The jet lost contact with other fighters on the flight “minutes before reaching its target area”, the Philippine Air Force (PAF) said in a statement.
Air Force spokeswoman Colonel Consuelo Castillo told reporters it was the “first major incident involving” its squadron of FA-50S, which have previously been used in exercises over the disputed South China Sea.
The Philippines has a dozen of the fighters purchased from South Korea in the last decade.
Castillo said the jet was flying “over land” on the way to its target area when it went missing during a “tactical night operation in support of our ground troops”.
She declined to provide the exact nature or location of the mission, which saw the fighter flown out of the Mactan-Benito Ebuen Air Base.
The base shares a runway with the airport in Cebu, the Philippines' second-largest city.

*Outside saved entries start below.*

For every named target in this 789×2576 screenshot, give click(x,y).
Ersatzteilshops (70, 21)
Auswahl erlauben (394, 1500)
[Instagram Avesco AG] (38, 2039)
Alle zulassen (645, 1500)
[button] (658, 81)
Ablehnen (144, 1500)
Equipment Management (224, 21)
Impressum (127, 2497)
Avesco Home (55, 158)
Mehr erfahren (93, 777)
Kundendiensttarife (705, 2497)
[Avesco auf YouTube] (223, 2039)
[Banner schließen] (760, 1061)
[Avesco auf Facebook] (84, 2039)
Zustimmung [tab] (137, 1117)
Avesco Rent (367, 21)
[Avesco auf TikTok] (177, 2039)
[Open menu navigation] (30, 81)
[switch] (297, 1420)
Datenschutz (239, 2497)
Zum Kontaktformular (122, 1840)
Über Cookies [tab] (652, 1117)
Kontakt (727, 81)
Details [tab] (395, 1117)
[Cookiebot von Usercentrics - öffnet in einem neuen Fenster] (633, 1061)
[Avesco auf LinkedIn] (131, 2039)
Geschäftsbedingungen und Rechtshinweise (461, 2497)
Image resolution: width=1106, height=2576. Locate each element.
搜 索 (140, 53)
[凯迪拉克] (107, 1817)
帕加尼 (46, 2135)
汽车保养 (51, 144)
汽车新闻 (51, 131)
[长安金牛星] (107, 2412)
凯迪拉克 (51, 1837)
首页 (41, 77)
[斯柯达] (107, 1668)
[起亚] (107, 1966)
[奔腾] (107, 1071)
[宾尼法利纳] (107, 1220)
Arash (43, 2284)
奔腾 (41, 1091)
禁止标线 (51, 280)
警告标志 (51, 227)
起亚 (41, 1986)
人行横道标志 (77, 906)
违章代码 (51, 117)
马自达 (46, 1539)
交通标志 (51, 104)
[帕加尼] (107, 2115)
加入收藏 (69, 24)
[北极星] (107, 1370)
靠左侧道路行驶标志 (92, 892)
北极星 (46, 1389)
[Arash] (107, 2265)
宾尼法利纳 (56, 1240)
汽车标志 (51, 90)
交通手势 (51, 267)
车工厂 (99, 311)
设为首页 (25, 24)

“We are hopeful that we will still be able to recover” the aircraft and crew, she said. “We are still very optimistic that they are safe.”
In a statement, the Air Force said it was “conducting extensive and thorough search operations, utilizing all available resources, to locate the missing jet fighter aircraft.”
The FA-50s have taken part in joint air patrols with treaty ally the United States over the contested South China Sea, where China and the Philippines have been involved in increasingly tense confrontations over reefs and waters.
Beijing claims almost the entirety of the crucial waterway, through which trillions of dollars in commerce transits each year, despite a Hague ruling that its assertion has no legal basis.
Local outlet the Inquirer reported in January that the Philippine government was considering purchasing 12 more FA-50s.